Banka, kambiyo kurlarını 1 sterlin = 110 kuruş ve 24 frank = 100 kuruşta tutabilmek için Kaime spekülasyonu yapmış, ithalat ve ihracatı finanse etmek, kambiyo kurlarını sabit tutmak için agio operasyonlarına girişmiştir. Kaimelerle altın ve gümüş paralar arasındaki farkları kendi menfaatine uygun bir şekilde değerlendirmek için gerçekleştirdiği agio operasyonları bankayı kapanmaya kadar götürmüştür. Piyasaya bol miktarda Kaime sürüp, bunları iskonto hadlerini yükselterek geri alan banka, başlangıçta kazanç sağlamasına karşın, diğer Galata Bankerlerinin de bu tür işlemlere girişmesi sonucunda, hükümetle olan iyi ilişkileri ve Avrupa piyasalarındaki şöhreti nedeniyle, spekülasyonları daha açık bir şekilde yapmak zorunda kalmıştır. Spekülatif işlemler sonucunda, Osmanlı İmparatorluğu’ndaki ilk banka olan İstanbul Bankası, dünya finans âleminde pek ender olarak görülen özkaynaksız bir banka durumuna düşerek, faaliyetine 1852 yılında son vermiştir. Bu bankanın ilk banka olması dışında başka bir özelliği de, Galata piyasasına agio işlemlerini ilk defa getirmesi ve bu bankanın kuruluşu ile başlayan devreye agiotaj devri de denilmesidir (Akiş, 2008).

İstanbul Bankası daha kapanmadan birbiri ardına yeni banka kurma teklifleri gelmeye başlamıştır. Bunun ön önemli nedeni, Osmanlı İmparatorluğu’nun borçlanma ihtiyacı ve yüksek faiz oranlarıdır.
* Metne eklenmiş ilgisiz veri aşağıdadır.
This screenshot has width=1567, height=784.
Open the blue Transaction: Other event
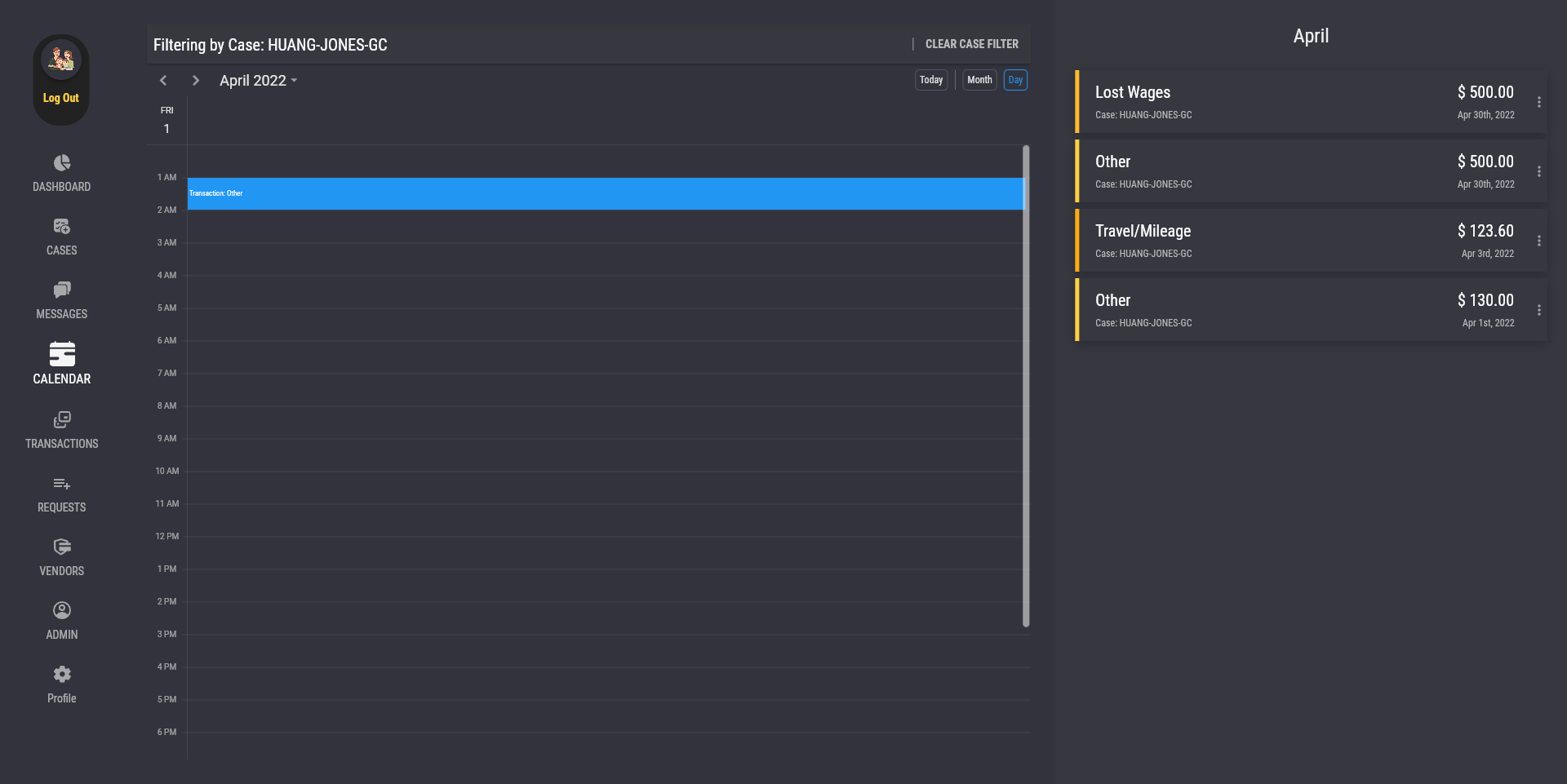(x=604, y=194)
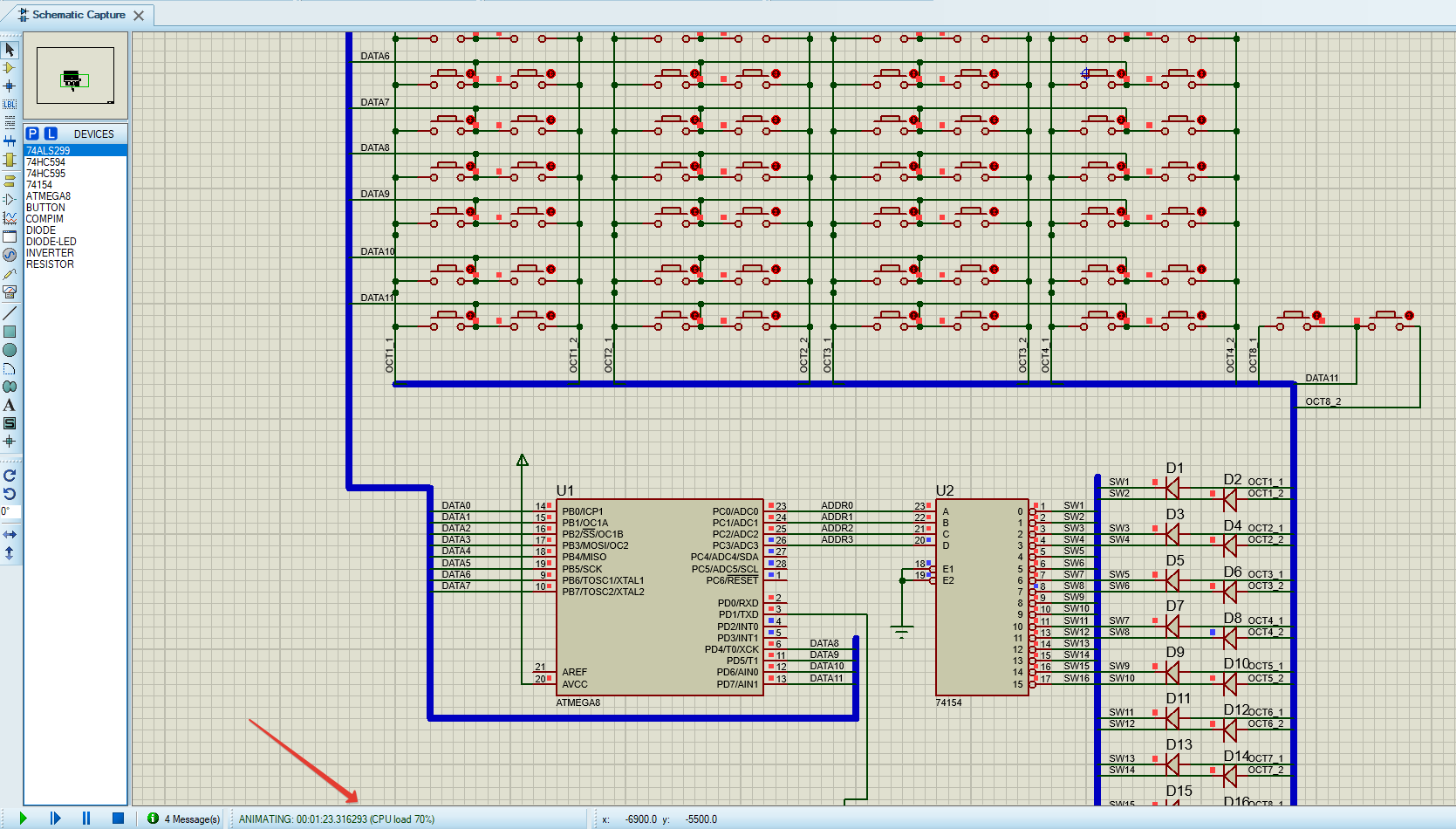
Task: Stop the simulation
Action: 118,819
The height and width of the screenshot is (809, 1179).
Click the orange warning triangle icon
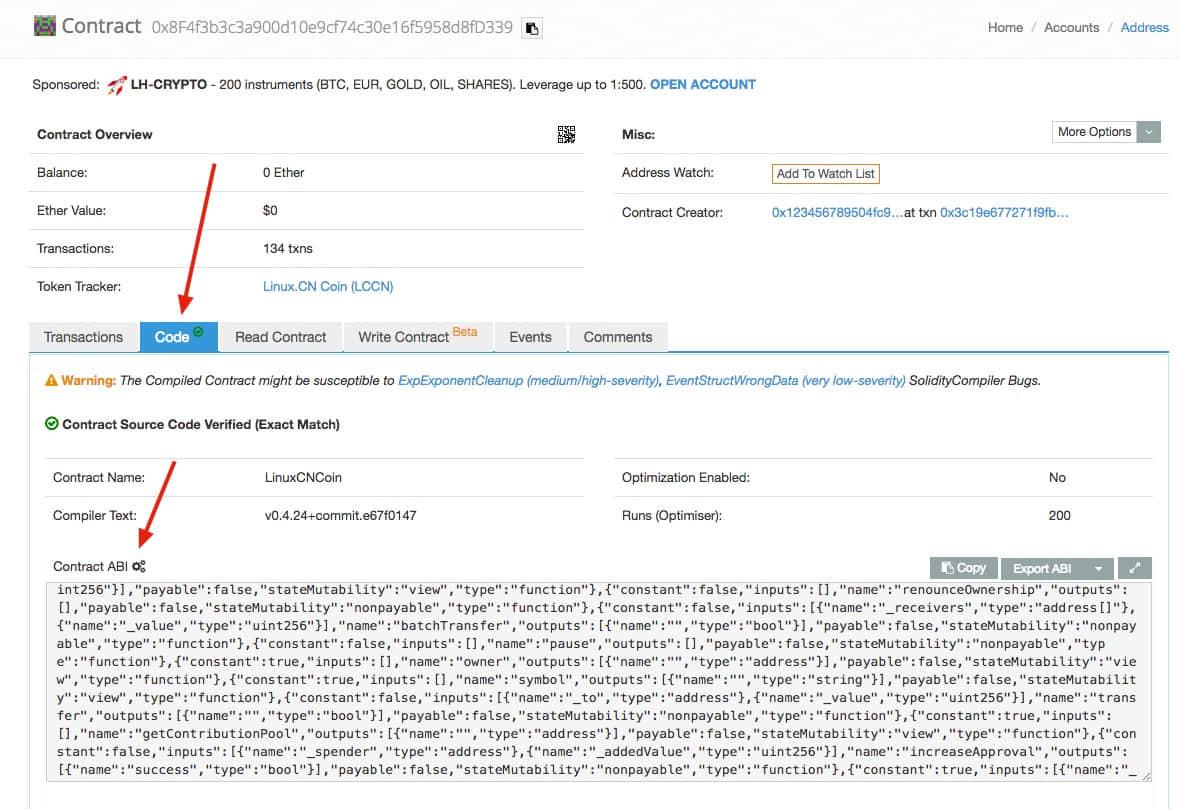(51, 381)
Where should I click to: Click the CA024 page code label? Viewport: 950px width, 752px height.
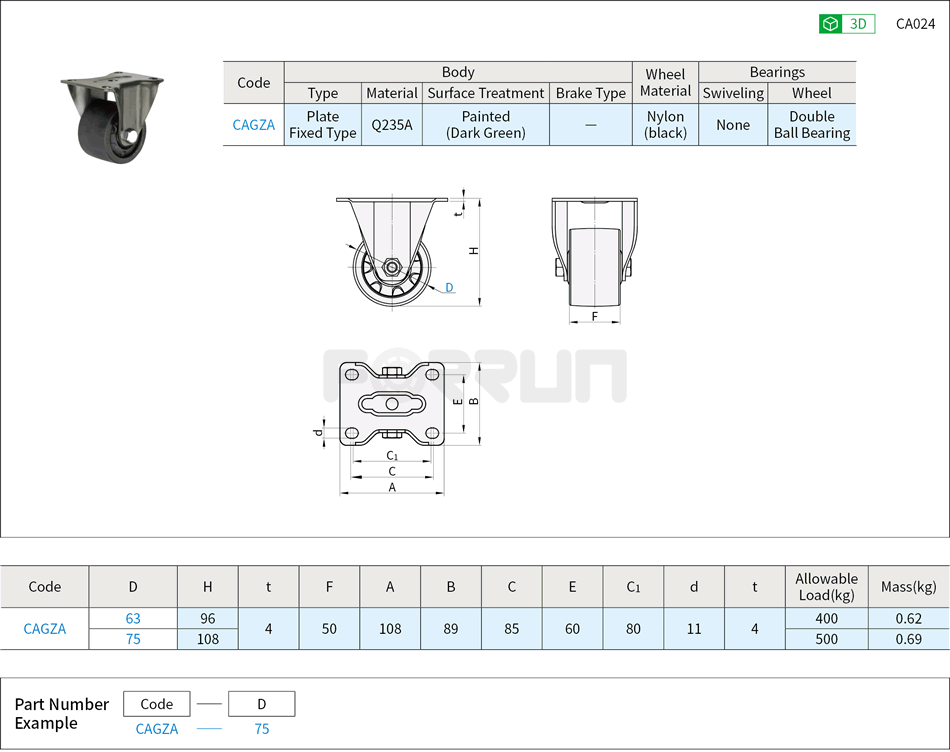pyautogui.click(x=915, y=24)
Ayrıca, Avrupa ülkeleri, özellikle İngiltere ve Fransa, gerek dış ticaret ve gerekse Osmanlı Hükümeti’ne verilecek dış borçlar bakımından, kendileri tarafından güdümlü bankaların kurulmasının faydalı olacağını düşünmekteydiler (Kazgan, 1995).

Kırım Savaşı, Rus Çarlığına karşı İngiltere ve Fransa’yla Osmanlı İmparatorluğunun ittifakını ve bununla birlikte savaşın artırdığı askeri harcamaların karşılanması sorununu getirdi (Kazgan, 2004).

Osmanlı İmparatorluğu, iç borçlanma kaynaklarının fon ihtiyacına cevap verememesi nedeniyle Avrupa piyasalarından borçlanmak zorunda kalmıştır. Dış borçlanma ihtiyacının artması Osmanlı Devleti’nde yabancı bankaların kurulmasını ve şube açılımını hızlandırmıştır (Anbar, 2009).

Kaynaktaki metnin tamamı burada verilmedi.